*TASK TO COMPLETE*.
From the line containing "Open the 新建 new item dropdown" through the last line of the records below, output every line exactly, both ends included, except the pictures.

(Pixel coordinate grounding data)

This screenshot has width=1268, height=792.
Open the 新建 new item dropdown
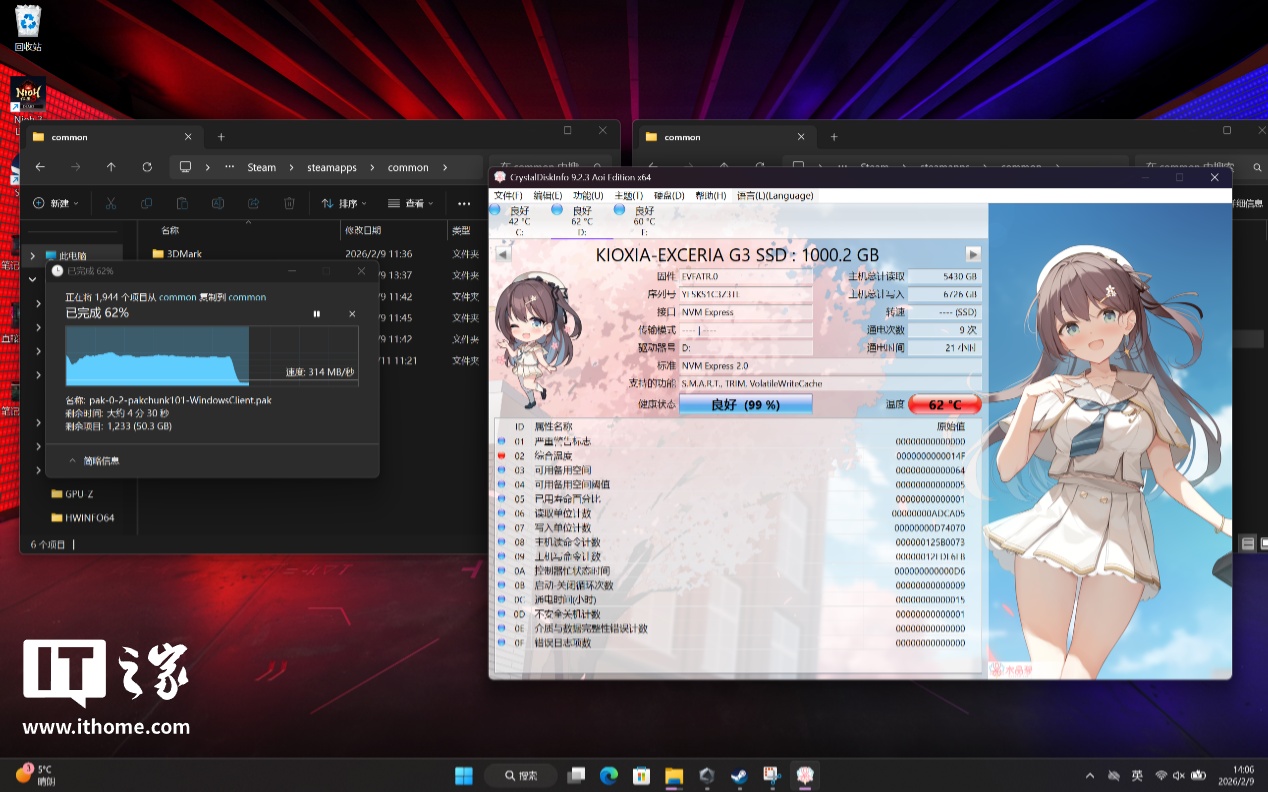pos(56,203)
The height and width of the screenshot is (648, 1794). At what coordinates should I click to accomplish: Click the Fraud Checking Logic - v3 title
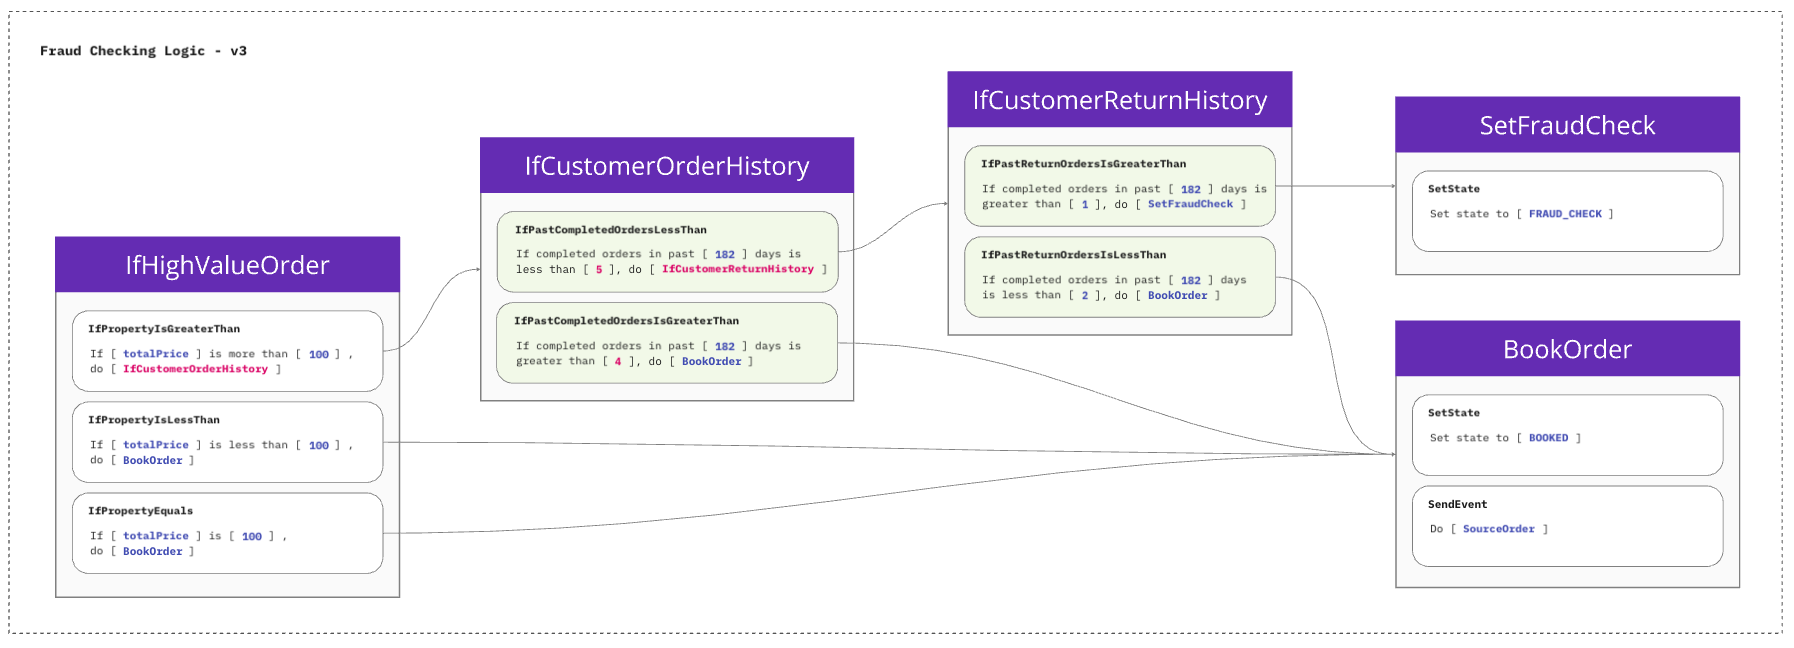(143, 51)
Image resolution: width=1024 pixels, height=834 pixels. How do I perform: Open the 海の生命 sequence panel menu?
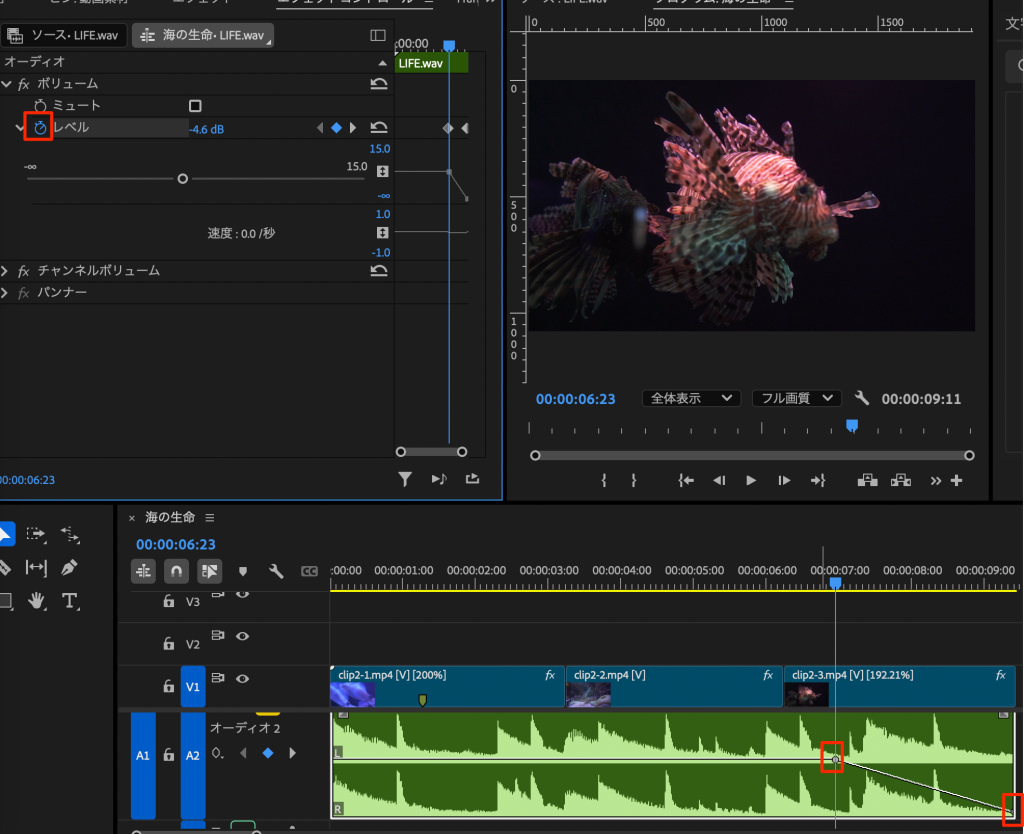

*RESPONSE AREA*.
Open the 新建 new item dropdown
pos(56,203)
The height and width of the screenshot is (648, 1794). At what coordinates should I click to accomplish: Click the Fraud Checking Logic - v3 title
(143, 51)
Image resolution: width=1024 pixels, height=834 pixels. How do I perform: Open the 海の生命 sequence panel menu?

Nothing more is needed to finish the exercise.